• _Exercise objective_
Reproduce each of the following rows word for word, without changing anything.

>>>>

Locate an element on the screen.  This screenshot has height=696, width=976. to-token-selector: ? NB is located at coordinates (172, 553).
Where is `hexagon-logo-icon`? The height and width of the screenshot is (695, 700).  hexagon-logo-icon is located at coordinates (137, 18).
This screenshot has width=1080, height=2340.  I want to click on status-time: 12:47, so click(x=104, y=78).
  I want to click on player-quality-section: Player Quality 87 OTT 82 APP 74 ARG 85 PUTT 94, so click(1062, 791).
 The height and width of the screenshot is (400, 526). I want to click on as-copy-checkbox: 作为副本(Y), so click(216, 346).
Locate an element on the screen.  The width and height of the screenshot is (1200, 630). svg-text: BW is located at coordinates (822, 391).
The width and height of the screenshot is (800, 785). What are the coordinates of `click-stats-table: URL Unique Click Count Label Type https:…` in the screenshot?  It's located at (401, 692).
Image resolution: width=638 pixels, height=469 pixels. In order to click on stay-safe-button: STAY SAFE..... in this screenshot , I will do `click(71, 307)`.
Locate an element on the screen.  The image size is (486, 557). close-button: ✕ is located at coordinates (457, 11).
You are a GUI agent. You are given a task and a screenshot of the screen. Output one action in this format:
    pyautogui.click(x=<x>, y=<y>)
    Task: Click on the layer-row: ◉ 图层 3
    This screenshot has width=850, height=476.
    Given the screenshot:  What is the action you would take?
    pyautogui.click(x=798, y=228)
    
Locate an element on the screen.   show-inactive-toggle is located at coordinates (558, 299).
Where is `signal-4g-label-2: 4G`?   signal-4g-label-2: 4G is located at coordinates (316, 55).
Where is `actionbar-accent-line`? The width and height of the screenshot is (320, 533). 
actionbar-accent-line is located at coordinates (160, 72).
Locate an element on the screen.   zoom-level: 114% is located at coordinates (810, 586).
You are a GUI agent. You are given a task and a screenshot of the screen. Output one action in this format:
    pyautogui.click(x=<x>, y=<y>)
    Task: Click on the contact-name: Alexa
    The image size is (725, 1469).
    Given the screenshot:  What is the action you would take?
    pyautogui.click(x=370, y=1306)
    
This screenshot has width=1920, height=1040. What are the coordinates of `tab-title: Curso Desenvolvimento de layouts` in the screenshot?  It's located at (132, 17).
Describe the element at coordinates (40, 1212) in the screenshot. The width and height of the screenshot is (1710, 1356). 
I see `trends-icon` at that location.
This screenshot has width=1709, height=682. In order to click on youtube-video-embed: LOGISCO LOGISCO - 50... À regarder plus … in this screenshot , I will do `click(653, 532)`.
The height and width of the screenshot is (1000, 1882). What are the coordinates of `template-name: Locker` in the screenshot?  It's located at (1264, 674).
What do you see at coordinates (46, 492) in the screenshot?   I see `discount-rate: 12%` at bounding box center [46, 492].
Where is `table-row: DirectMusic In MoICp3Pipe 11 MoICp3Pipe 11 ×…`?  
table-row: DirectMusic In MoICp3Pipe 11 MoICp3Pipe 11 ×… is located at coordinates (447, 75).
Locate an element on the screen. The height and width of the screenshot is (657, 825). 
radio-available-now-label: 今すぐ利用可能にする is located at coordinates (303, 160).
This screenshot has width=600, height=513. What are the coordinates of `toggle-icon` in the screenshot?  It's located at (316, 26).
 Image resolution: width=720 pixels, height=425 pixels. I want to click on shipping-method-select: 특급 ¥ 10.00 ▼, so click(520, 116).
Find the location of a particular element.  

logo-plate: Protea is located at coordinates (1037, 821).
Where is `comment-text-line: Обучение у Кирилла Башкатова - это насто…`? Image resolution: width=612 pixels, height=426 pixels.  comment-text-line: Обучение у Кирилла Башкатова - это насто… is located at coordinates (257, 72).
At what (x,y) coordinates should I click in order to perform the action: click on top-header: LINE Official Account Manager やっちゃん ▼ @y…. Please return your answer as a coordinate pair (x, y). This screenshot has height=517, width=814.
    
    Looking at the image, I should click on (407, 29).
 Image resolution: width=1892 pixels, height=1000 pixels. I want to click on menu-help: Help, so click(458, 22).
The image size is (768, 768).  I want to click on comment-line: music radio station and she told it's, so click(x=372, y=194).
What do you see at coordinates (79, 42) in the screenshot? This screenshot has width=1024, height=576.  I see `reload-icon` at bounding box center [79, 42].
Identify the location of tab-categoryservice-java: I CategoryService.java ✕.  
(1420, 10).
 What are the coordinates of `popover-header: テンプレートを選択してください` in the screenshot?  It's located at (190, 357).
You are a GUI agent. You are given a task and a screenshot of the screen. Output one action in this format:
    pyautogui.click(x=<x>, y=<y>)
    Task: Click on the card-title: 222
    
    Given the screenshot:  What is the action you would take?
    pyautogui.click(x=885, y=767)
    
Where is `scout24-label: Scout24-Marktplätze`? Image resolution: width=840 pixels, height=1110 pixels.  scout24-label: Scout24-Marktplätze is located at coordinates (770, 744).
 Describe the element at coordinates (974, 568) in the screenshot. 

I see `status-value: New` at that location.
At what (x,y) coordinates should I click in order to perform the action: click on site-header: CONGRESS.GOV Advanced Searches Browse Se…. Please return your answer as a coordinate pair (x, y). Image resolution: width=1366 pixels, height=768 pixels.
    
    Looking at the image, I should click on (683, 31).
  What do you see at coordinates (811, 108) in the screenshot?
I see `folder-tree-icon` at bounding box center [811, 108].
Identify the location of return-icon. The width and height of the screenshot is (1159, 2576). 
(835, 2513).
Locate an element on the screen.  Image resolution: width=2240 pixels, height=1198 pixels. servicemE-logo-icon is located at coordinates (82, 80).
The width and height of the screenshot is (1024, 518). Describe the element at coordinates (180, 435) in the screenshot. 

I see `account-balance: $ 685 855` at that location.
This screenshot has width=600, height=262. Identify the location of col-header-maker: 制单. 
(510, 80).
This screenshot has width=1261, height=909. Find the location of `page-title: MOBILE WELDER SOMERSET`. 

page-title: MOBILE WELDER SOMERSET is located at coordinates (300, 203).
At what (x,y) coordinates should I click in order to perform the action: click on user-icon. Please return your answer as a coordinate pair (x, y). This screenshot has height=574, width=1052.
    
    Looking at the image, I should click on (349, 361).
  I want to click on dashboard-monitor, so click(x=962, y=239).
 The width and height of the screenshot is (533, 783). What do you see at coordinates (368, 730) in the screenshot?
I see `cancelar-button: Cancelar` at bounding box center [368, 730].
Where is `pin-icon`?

<<<<

• _Answer to the problem_
Locate an element on the screen.  This screenshot has height=696, width=976. to-token-selector: ? NB is located at coordinates (172, 553).
Where is `hexagon-logo-icon`? The height and width of the screenshot is (695, 700).  hexagon-logo-icon is located at coordinates (137, 18).
This screenshot has width=1080, height=2340.  I want to click on status-time: 12:47, so click(x=104, y=78).
  I want to click on player-quality-section: Player Quality 87 OTT 82 APP 74 ARG 85 PUTT 94, so click(1062, 791).
 The height and width of the screenshot is (400, 526). I want to click on as-copy-checkbox: 作为副本(Y), so click(216, 346).
Locate an element on the screen.  The width and height of the screenshot is (1200, 630). svg-text: BW is located at coordinates (822, 391).
The width and height of the screenshot is (800, 785). What are the coordinates of `click-stats-table: URL Unique Click Count Label Type https:…` in the screenshot?  It's located at (401, 692).
Image resolution: width=638 pixels, height=469 pixels. In order to click on stay-safe-button: STAY SAFE..... in this screenshot , I will do `click(71, 307)`.
Locate an element on the screen.  The image size is (486, 557). close-button: ✕ is located at coordinates (457, 11).
You are a GUI agent. You are given a task and a screenshot of the screen. Output one action in this format:
    pyautogui.click(x=<x>, y=<y>)
    Task: Click on the layer-row: ◉ 图层 3
    This screenshot has width=850, height=476.
    Given the screenshot:  What is the action you would take?
    pyautogui.click(x=798, y=228)
    
Locate an element on the screen.   show-inactive-toggle is located at coordinates (558, 299).
Where is `signal-4g-label-2: 4G`?   signal-4g-label-2: 4G is located at coordinates (316, 55).
Where is `actionbar-accent-line`? The width and height of the screenshot is (320, 533). 
actionbar-accent-line is located at coordinates (160, 72).
Locate an element on the screen.   zoom-level: 114% is located at coordinates (810, 586).
You are a GUI agent. You are given a task and a screenshot of the screen. Output one action in this format:
    pyautogui.click(x=<x>, y=<y>)
    Task: Click on the contact-name: Alexa
    The image size is (725, 1469).
    Given the screenshot:  What is the action you would take?
    pyautogui.click(x=370, y=1306)
    
This screenshot has width=1920, height=1040. What are the coordinates of `tab-title: Curso Desenvolvimento de layouts` in the screenshot?  It's located at (132, 17).
Describe the element at coordinates (40, 1212) in the screenshot. The width and height of the screenshot is (1710, 1356). 
I see `trends-icon` at that location.
This screenshot has width=1709, height=682. In order to click on youtube-video-embed: LOGISCO LOGISCO - 50... À regarder plus … in this screenshot , I will do `click(653, 532)`.
The height and width of the screenshot is (1000, 1882). What are the coordinates of `template-name: Locker` in the screenshot?  It's located at (1264, 674).
What do you see at coordinates (46, 492) in the screenshot?   I see `discount-rate: 12%` at bounding box center [46, 492].
Where is `table-row: DirectMusic In MoICp3Pipe 11 MoICp3Pipe 11 ×…`?  
table-row: DirectMusic In MoICp3Pipe 11 MoICp3Pipe 11 ×… is located at coordinates (447, 75).
Locate an element on the screen. The height and width of the screenshot is (657, 825). 
radio-available-now-label: 今すぐ利用可能にする is located at coordinates (303, 160).
This screenshot has width=600, height=513. What are the coordinates of `toggle-icon` in the screenshot?  It's located at (316, 26).
 Image resolution: width=720 pixels, height=425 pixels. I want to click on shipping-method-select: 특급 ¥ 10.00 ▼, so click(520, 116).
Find the location of a particular element.  

logo-plate: Protea is located at coordinates (1037, 821).
Where is `comment-text-line: Обучение у Кирилла Башкатова - это насто…`? Image resolution: width=612 pixels, height=426 pixels.  comment-text-line: Обучение у Кирилла Башкатова - это насто… is located at coordinates (257, 72).
At what (x,y) coordinates should I click in order to perform the action: click on top-header: LINE Official Account Manager やっちゃん ▼ @y…. Please return your answer as a coordinate pair (x, y). This screenshot has height=517, width=814.
    
    Looking at the image, I should click on (407, 29).
 Image resolution: width=1892 pixels, height=1000 pixels. I want to click on menu-help: Help, so click(458, 22).
The image size is (768, 768).  I want to click on comment-line: music radio station and she told it's, so click(x=372, y=194).
What do you see at coordinates (79, 42) in the screenshot? This screenshot has width=1024, height=576.  I see `reload-icon` at bounding box center [79, 42].
Identify the location of tab-categoryservice-java: I CategoryService.java ✕.  
(1420, 10).
 What are the coordinates of `popover-header: テンプレートを選択してください` in the screenshot?  It's located at (190, 357).
You are a GUI agent. You are given a task and a screenshot of the screen. Output one action in this format:
    pyautogui.click(x=<x>, y=<y>)
    Task: Click on the card-title: 222
    
    Given the screenshot:  What is the action you would take?
    pyautogui.click(x=885, y=767)
    
Where is `scout24-label: Scout24-Marktplätze`? Image resolution: width=840 pixels, height=1110 pixels.  scout24-label: Scout24-Marktplätze is located at coordinates (770, 744).
 Describe the element at coordinates (974, 568) in the screenshot. 

I see `status-value: New` at that location.
At what (x,y) coordinates should I click in order to perform the action: click on site-header: CONGRESS.GOV Advanced Searches Browse Se…. Please return your answer as a coordinate pair (x, y). Image resolution: width=1366 pixels, height=768 pixels.
    
    Looking at the image, I should click on (683, 31).
  What do you see at coordinates (811, 108) in the screenshot?
I see `folder-tree-icon` at bounding box center [811, 108].
Identify the location of return-icon. The width and height of the screenshot is (1159, 2576). 
(835, 2513).
Locate an element on the screen.  Image resolution: width=2240 pixels, height=1198 pixels. servicemE-logo-icon is located at coordinates (82, 80).
The width and height of the screenshot is (1024, 518). Describe the element at coordinates (180, 435) in the screenshot. 

I see `account-balance: $ 685 855` at that location.
This screenshot has width=600, height=262. Identify the location of col-header-maker: 制单. 
(510, 80).
This screenshot has width=1261, height=909. Find the location of `page-title: MOBILE WELDER SOMERSET`. 

page-title: MOBILE WELDER SOMERSET is located at coordinates (300, 203).
At what (x,y) coordinates should I click in order to perform the action: click on user-icon. Please return your answer as a coordinate pair (x, y). This screenshot has height=574, width=1052.
    
    Looking at the image, I should click on (349, 361).
  I want to click on dashboard-monitor, so click(x=962, y=239).
 The width and height of the screenshot is (533, 783). What do you see at coordinates (368, 730) in the screenshot?
I see `cancelar-button: Cancelar` at bounding box center [368, 730].
Where is `pin-icon`?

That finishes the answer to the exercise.